ELIZABETH CITY, N.C. -- Kevin Kupietz's classroom at Elizabeth City State University remains closed, but he was called on two separate missions back in February and March in response to the COVID-19 pandemic.
Kupietz, the Emergency Management Program Coordinator at ESCU, also teaches classes on the subject.
"I spent time in Georgia while we were actually working with some of the initial cruise ship passengers," Kupietz told News 3 as he recalled one of his missions, "and were asked to isolate themselves and they did that for 14 days."
These passengers were impacted by COVID-19. Kupietz was called out because he is part of the National Disaster Medical System, a federal unit that provides medical resources and services in disaster-stricken areas. They work in conjunction with state and local authorities, as well as FEMA.
His first mission consisted of setting up isolation areas to where cruise ship passengers impacted by the pandemic were transported to be quarantined. The second mission involved providing those passengers with food, but overall it was to help those that needed assistance.

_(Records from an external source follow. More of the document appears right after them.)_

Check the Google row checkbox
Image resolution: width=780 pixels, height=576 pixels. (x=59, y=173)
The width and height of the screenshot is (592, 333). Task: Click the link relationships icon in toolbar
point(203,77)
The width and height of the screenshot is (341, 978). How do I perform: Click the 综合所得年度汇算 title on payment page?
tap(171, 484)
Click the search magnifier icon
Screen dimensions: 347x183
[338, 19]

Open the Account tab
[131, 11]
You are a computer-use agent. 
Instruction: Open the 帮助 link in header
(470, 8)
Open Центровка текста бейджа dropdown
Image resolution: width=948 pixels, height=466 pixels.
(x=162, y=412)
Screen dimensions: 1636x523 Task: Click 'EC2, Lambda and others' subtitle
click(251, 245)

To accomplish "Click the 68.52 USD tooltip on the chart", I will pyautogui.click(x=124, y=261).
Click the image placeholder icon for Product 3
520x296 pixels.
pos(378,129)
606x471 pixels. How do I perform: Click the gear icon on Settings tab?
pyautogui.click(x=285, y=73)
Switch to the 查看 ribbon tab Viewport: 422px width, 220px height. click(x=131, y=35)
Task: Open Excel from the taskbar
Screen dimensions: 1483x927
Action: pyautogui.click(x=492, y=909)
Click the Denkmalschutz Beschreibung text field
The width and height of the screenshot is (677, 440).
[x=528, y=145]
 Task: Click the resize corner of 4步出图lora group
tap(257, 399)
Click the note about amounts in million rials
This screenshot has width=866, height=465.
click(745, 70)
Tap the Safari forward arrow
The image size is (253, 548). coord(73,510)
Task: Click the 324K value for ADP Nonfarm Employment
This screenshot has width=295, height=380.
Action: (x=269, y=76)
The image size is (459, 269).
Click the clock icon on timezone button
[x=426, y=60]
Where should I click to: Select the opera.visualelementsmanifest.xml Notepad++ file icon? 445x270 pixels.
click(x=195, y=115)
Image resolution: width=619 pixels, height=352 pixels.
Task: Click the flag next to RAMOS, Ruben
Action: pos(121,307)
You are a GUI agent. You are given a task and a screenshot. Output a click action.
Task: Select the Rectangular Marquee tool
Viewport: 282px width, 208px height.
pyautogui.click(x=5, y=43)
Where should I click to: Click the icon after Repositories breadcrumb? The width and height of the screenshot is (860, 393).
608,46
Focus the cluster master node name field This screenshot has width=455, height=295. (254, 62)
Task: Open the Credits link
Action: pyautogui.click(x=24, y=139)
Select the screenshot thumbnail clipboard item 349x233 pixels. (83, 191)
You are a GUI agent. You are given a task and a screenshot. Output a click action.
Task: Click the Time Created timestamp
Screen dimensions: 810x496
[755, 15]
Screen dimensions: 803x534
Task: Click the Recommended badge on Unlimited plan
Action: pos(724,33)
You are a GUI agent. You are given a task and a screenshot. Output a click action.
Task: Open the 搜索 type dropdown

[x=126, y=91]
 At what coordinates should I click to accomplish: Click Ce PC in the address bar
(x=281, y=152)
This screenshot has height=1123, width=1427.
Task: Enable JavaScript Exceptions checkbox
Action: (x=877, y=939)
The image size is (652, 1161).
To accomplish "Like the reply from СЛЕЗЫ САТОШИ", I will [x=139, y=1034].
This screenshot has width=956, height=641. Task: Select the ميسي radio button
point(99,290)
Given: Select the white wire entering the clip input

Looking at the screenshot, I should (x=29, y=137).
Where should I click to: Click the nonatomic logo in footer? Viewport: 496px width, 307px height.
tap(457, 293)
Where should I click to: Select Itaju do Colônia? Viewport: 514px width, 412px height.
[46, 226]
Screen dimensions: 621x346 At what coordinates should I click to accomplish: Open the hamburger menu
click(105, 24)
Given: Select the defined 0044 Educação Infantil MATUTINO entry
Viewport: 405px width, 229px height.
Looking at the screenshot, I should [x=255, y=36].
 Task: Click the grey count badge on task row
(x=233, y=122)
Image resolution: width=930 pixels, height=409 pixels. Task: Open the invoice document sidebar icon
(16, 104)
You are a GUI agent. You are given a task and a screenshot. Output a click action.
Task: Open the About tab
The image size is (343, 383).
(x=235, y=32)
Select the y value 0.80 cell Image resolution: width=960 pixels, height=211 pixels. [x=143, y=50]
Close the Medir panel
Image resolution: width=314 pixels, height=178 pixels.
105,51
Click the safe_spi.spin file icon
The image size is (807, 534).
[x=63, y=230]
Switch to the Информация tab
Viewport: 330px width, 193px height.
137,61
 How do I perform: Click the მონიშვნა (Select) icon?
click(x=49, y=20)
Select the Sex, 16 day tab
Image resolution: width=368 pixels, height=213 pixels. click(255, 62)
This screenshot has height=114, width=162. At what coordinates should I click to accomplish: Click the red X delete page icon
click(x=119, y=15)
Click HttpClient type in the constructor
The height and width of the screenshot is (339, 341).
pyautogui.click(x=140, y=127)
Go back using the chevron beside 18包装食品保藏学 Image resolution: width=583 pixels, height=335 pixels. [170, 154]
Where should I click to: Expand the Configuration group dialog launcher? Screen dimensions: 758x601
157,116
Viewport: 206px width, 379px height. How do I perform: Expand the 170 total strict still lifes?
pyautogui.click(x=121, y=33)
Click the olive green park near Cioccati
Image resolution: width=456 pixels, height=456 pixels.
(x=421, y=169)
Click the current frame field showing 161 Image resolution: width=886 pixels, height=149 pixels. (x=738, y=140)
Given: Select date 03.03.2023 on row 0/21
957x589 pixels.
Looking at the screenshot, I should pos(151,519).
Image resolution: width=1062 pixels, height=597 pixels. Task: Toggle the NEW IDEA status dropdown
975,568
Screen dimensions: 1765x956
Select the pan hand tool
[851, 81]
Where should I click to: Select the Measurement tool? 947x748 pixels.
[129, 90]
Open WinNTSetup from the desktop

"If you can imagine coming off a cruise ship and now you’re being held for building for isolation for 14 days, it’s quite a difference," he said.
He said he did not experience negative moments of problems with the passengers. He said they, "were very nice, very understanding. It was a joy to actually work with them."
Those experiences, he said, are what make the job rewarding.
His experiences also serve as a lesson to his students.
"When I talk to my students about how we prepare for dealing with disasters and the social dimensions of that, the word of the day is 'empathy,'" Kupietz said. "You kind of have to put yourself in that person’s shoes."
His experiences are also something he uses as a teaching tool to teach his emergency management classes. He said he has been on calls with students while in Georgia.
"The students told me that all the time," Kupietz said, "how impressive it is that they actually get to hear about the real-world stuff versus just what the textbook talks about."
He said he is self-isolating as a precaution now that he is back home in North Carolina. Though he worked with people who had COVID-19, he said he felt fine.